Also, does it matter if all of the disks are the same size? What happens if they're NOT all the same size?

Thank you!


William Grzybowski

May 27, 2011
Yes, that is right.

If the drives are not the same size, the final available size in the pool will be like all the disks were the size if the smaller


Jul 27, 2011
More specifically...

-Using a hardware RAID card isn't NECESSARILY a bad thing; I've had my share of bad luck with low-quality SATA controllers, so if you do have a good hardware RAID card, that's not intrinsically a bad thing. What *is* a bad thing, however, is setting up a RAID array on the controller instead of letting ZFS do the RAID. As long as the add-in controller is set to "JBOD" (Just a bunch of disks) mode, you're fine. What ZFS needs is to have each physical volume show up as a logical drive; you'll find yourself in trouble if you have a spanned/RAID volume.

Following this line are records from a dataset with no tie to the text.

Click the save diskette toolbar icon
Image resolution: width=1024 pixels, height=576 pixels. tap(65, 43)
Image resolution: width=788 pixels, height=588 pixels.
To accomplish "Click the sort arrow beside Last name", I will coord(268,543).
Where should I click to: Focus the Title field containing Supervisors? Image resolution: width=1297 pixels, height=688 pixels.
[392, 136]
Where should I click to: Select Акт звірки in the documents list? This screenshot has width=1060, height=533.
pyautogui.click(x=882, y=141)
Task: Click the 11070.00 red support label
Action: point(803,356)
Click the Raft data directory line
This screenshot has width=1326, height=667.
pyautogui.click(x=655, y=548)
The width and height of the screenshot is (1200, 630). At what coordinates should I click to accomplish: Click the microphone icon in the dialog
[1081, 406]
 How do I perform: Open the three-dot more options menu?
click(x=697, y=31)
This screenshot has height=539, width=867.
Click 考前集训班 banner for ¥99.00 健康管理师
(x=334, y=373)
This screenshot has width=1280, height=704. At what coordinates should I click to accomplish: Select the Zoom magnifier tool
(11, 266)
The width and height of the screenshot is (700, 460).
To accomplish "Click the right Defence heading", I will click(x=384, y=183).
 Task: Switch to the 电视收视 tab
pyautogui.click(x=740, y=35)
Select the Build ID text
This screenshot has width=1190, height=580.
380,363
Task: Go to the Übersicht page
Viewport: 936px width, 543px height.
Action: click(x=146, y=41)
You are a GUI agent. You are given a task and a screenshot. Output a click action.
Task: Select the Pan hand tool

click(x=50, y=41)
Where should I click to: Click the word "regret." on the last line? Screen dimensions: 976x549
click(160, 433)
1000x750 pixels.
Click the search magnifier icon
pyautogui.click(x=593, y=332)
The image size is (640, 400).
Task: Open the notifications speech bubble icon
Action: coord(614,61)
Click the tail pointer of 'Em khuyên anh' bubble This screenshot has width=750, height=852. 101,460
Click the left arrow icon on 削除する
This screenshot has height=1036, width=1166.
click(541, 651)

-ZFS can technically make a RAID array out of different sized disks, but your array will only be as large as the smallest disk times the number of disks in the array. For example, say you've got 6 hard drives. One is a 250GB, three are 500GB, and 2 are 1TB. You can have a RAIDz array using these disks, but your total capacity will only be 1.25TBytes if you put them all into the same 'pool'. This number is achieved because the smallest drive in the lot is 250GB, and as such it will only use the first 250GB of each of the remaining drives, less one drives' worth of capacity for parity data. If that's alright with you, then by all means go that route. An alternative is to make multiple pools for each capacity group, or do a little cocktail napkin math to see where the ratio works out best. In the given example, ditching the 250GB will yield 2.0TBytes of space (500GBx5 drives - parity data).

Hope it helps!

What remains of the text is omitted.